SteelSeries Apex gaming keyboard
A flashy and comprehensive keyboard that's well suited to gaming
- Practical layout and implementation of macros keys
- Great additions such as multi-zone illumination and oversized space bar
- Integrated wrist rest leaves no room for adjustment
- A bit pricey for a membrane-based keyboard
The SteelSeries Apex does a good job of securing its place as a premium, membrane-based keyboard. While the design and illumination is compelling, it may be tempting to pay a bit more to get a mechanical keyboard instead.
Price$ 129.00 (AUD)
A hardcore gamer knows that mechanical switch-based keyboards are the way to go when it comes to PC gaming, but they are often too expensive and too noisy for more casual gamers. Membrane-based keyboards such as the SteeelSeries Apex are a good alternative thanks to their quieter operation and slightly more affordable pricing.
Keys and lights aplenty
The SteelSeries Apex is a mid-to-high-end keyboard that's priced only a little better than a mechanical keyboard. However, it offers a few features that can't be found on too many keyboards in the same price range.

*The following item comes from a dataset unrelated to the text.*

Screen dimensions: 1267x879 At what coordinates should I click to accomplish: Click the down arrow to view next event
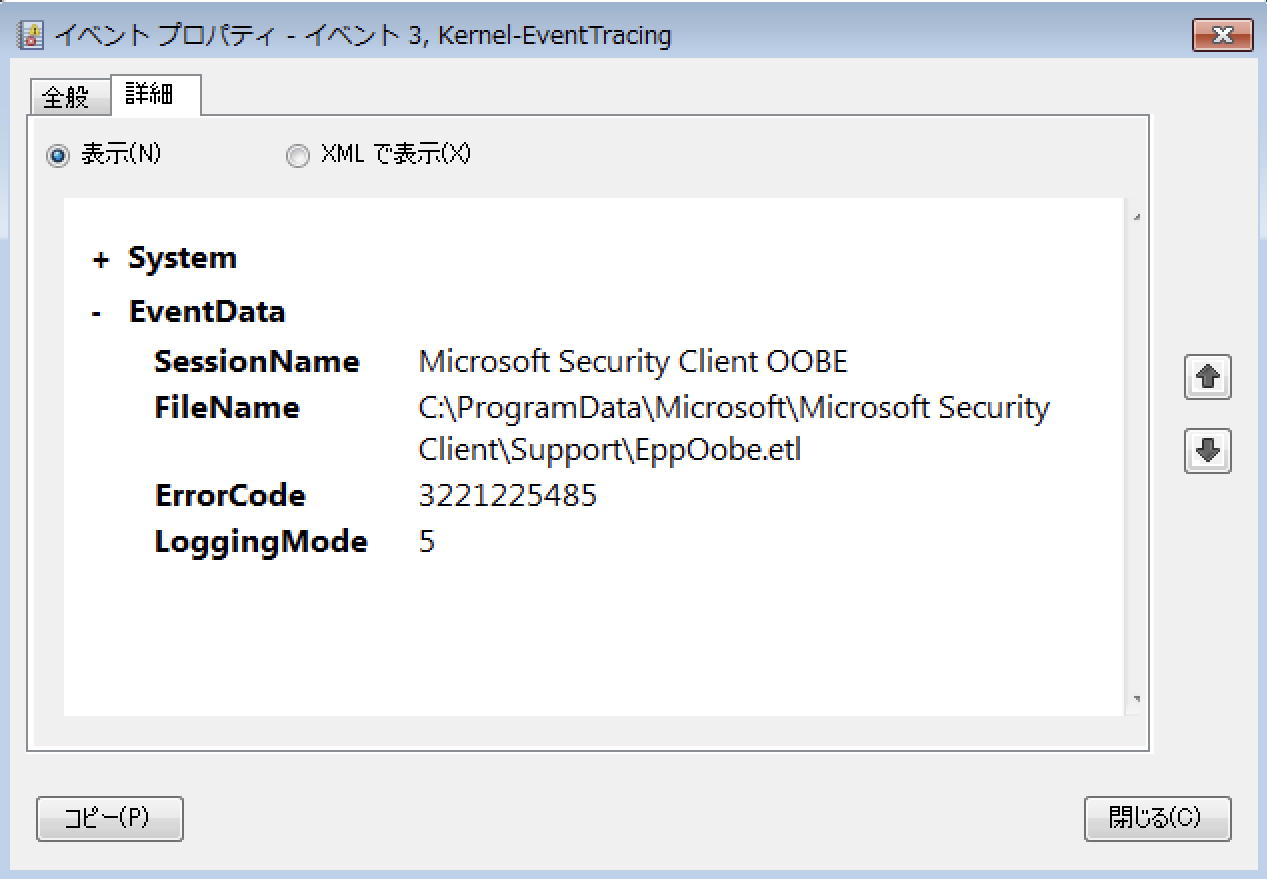tap(1207, 452)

It's reasonably large keyboard, and this is mainly due to the fact that the wrist rest comes integrated. It is not an oversized wrist rest that can be found on some other keyboards, but the fact that it's permanently attached means that users do not have the option to remove it or use their own third-party wrist rests. The exterior is rugged and comes in black with white accents, with normal sized keys packed relatively close to each other.
There are two rows of programmable keys at the top of the keyboard, and the Apex also comes with an oversized space bar, and a pair of diagonal arrows to accompany the existing directional arrow keys. It's up to the user to find creative ways to use the diagonal keys, but the larger space bar is a welcome addition and easy to adjust to.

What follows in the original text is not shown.